God tells Aaron to meet him partway. They barely knew each other, but that’s the one thing God said to Aaron. Everything else, God said Moses should just tell Aaron himself. Really everything Moses and Aaron say after this point is like that: God gives Moses step-by-step instructions, teaches him his lines, and Moses tells Aaron. When they get to the Israelites, they do the 3 miracles, and tell them about the plan to free them, and everyone is loving it. Everyone is on board.
Then Moses and Aaron talk to Pharaoh about it. It wasnt a closed-door session – it was in front of all Pharaoh’s favorite people. Moses makes his staff a serpent in front of a room of Egyptian-God-believers. And Pharaoh’s magicians – wise men or sorcerers or whatever your translation says – they make their rods (not staffs, just rods, I don’t even know what you do with a rod but I guess I know now-) they make their rods into snakes. How? Dark magic? Other gods powers? or just smoke and mirrors switching out a rod for a snake? My take on it is that some translations say they did it “with their secret arts,” and I take that as being just theater magic. After all, look at the entire Bible- when does any power but God do anything supernatural? Scrape the bottom of the barrel and you’ll find a talking snake, one necromancer who could only bring back a spirit so they can talk to people, and…..and…some possessions in the New Testament. Add to this list if you think of more. Oh, end of scene: Moses’ *ahem* God’s snake eats the others.
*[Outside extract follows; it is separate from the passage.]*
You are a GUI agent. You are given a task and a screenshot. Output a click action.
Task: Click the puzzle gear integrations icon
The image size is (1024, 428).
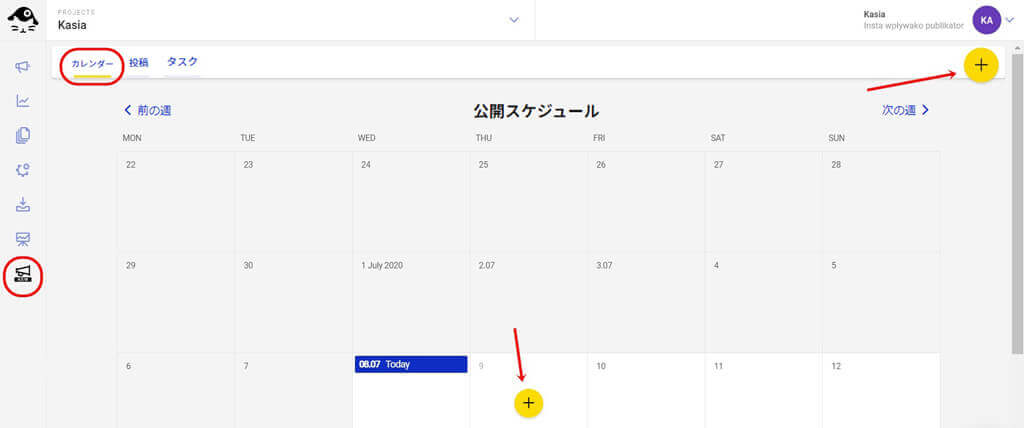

I was waiting for Pharaoh to say something here. As far as he cares, this isn’t a political statement or a holy war, this is a magic show. So Moses has to come back later and talk to him. God’s gone over the script – but it isn’t “let my people go.” Moses isn’t even going to ask Pharaoh to liberate half its people. He’s going to ask to let them take the weekend off. He asks Pharaoh to let his people take a 3-day journey into the desert to make sacrifices to their God. (This is not where Burning Man came from. Nor was it a concert.) Then if Pharaoh says no, He tells him to put his staff in the water and all the liquid water in Egypt will turn to blood. But since God only goes over what to say, and the next thing we know Moses is striking the water, we don’t hear Pharaoh’s comeback. Moses has just made the ultimate gift to vampires and fans of The Shining.
There are nine more plagues after this.
Plague #2: frogs. That really doesn’t sound so horrible. That’s probably why it’s one of the first. Granted, it says they were climbing on everyone. This must have been when gumbo was invented out of desperation. *googles* no, that’s shrimp and crab. My apologies to New Orleans. But really, this would have been terribly annoying.
So Pharaoh asks for Moses to stop the plague, agreeing to let them have their holiday weekend, and Moses (well technically God) calls off the frogs. They die and get swept up in heaps and stink up the place.
And then Pharaoh decides to keep the slaves in Egypt anyway!
So, Plague #3. Gnats. Or lice. Not sure how historians could have mixed that up, but it was one of those two and they got on everyone. The magicians try to copy this – no luck. They even tell Pharaoh this plague must be the finger of God. No luck.
Plague #4: flies. Probably won’t kill anyone, but too bad all the frogs are dead. This time God specifies He sent them over all of Egypt except where the Israelites lived, in Goshen. (Maybe that’s why people say Gosh instead of God.) And Pharaoh does the same bait-and-switch again.
Plague #5: livestock. And God rained livestock upon Egypt, and it was more terrible than any rain of cats and dogs that they had ever seen. Nah, it’s a plague against livestock. They got sick and died. That one hits me right here (I’m indicating my heart – actually I’m typing to say that, but I was indicating my heart). They were innocent victims in this. I do have this to say about this plague, though – most of them were naturally-occurring things. In other words, God or no God, plagues still happen. You can try to blame God for targeting them at certain people, but if there’s no God, will people be just as angry about it? They just don’t have someone to blame anymore.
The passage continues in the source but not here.